If you are familiar with Extreme Programming, these rules are not new to you. If you are not, they will certainly give you a lot of insight in good software development. We have been using many XP principles in our projects, and have had very good success.
Here are the XP rules, straight from the XP website.
- User stories are written.
- Release planning creates the schedule.
- Make frequent small releases.
- The Project Velocity is measured.
- The project is divided into iterations.
- Iteration planning starts each iteration.
- Move people around.
- A stand-up meeting starts each day.
- Fix XP when it breaks.
- Choose a system metaphor.
- Use CRC cards for design sessions.
- Create spike solutions to reduce risk.
- No functionality is added early.
- Refactor whenever and wherever possible.
- The customer is always available.
- Code must be written to agreed standards.

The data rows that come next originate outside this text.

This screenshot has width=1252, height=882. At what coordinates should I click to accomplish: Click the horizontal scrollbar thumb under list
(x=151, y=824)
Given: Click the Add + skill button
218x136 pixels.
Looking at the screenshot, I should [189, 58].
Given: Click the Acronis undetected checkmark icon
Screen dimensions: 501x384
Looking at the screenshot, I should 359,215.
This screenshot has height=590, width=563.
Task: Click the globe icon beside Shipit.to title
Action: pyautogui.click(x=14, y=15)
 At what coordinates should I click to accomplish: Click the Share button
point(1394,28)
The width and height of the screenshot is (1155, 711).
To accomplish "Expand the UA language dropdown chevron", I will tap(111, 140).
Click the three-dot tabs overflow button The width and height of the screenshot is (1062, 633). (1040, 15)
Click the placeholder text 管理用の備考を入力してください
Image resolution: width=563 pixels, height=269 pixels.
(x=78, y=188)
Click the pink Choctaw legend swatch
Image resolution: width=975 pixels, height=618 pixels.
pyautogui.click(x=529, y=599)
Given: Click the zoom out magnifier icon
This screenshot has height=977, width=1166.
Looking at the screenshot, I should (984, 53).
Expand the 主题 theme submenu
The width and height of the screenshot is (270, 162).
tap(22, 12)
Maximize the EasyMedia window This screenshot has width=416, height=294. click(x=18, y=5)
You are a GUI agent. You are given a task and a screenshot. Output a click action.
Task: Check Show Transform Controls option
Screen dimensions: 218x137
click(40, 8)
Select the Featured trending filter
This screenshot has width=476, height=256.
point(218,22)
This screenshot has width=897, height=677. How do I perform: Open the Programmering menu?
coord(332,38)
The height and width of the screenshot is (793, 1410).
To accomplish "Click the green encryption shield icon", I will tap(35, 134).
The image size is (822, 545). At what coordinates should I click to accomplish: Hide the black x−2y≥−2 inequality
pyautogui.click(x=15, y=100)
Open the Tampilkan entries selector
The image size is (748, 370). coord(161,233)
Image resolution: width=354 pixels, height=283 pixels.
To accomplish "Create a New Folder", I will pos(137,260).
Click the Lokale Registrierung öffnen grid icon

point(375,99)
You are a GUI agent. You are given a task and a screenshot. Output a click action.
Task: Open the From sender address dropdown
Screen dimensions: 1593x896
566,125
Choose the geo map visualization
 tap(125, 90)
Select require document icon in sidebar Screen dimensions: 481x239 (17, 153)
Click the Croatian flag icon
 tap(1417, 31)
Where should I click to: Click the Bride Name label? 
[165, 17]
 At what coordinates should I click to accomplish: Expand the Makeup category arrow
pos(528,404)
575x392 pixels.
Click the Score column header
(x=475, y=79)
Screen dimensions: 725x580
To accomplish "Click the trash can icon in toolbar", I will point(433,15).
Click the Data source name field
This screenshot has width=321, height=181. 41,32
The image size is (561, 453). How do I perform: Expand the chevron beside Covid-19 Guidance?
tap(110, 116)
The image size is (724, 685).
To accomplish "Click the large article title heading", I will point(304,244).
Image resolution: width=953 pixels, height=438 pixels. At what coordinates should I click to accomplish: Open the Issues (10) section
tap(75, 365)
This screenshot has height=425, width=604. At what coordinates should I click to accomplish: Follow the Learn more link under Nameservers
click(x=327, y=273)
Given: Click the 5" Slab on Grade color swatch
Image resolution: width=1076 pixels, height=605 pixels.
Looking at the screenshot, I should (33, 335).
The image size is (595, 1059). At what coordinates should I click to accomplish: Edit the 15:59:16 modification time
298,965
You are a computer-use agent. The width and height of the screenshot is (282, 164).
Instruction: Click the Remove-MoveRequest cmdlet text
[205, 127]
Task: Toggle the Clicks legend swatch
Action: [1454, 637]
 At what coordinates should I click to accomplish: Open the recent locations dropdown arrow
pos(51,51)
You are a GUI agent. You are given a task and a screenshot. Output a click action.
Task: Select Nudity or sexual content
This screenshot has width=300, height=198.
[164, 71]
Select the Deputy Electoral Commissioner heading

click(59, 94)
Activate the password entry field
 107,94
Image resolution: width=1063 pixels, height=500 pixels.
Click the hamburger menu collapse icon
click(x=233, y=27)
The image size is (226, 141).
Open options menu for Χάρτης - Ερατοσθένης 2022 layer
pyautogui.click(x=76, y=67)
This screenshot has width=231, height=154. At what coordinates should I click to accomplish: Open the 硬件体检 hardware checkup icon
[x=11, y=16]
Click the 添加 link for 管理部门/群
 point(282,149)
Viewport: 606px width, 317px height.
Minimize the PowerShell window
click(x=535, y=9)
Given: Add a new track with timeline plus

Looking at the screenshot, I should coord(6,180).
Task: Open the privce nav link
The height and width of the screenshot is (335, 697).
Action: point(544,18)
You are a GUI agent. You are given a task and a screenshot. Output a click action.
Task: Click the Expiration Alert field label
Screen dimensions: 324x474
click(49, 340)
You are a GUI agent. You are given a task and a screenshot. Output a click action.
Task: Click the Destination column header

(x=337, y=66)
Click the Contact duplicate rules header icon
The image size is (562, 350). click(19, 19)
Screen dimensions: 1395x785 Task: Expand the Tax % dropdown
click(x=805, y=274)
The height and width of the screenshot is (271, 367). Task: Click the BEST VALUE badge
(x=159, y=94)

- Code the unit test first.
- All production code is pair programmed.
- Only one pair integrates code at a time.
- Integrate often.
- Use collective code ownership.
- Leave optimization till last.
- No overtime.
- All code must have unit tests.
- All code must pass all unit tests before it can be released.
- When a bug is found tests are created.
- Acceptance tests are run often and the score is published.
Sometimes I think these are too idealistic. The real world demands are to deliver working software fast. A team that’s tuned to extreme programming can certainly deliver good code quickly, but most programmers are taught differently. They are not tuned to pair programming or test driven development. Many managers too doubt the value of these principles. That makes it more difficult to implement them.
I am dreaming of a project where we can implement all these rules!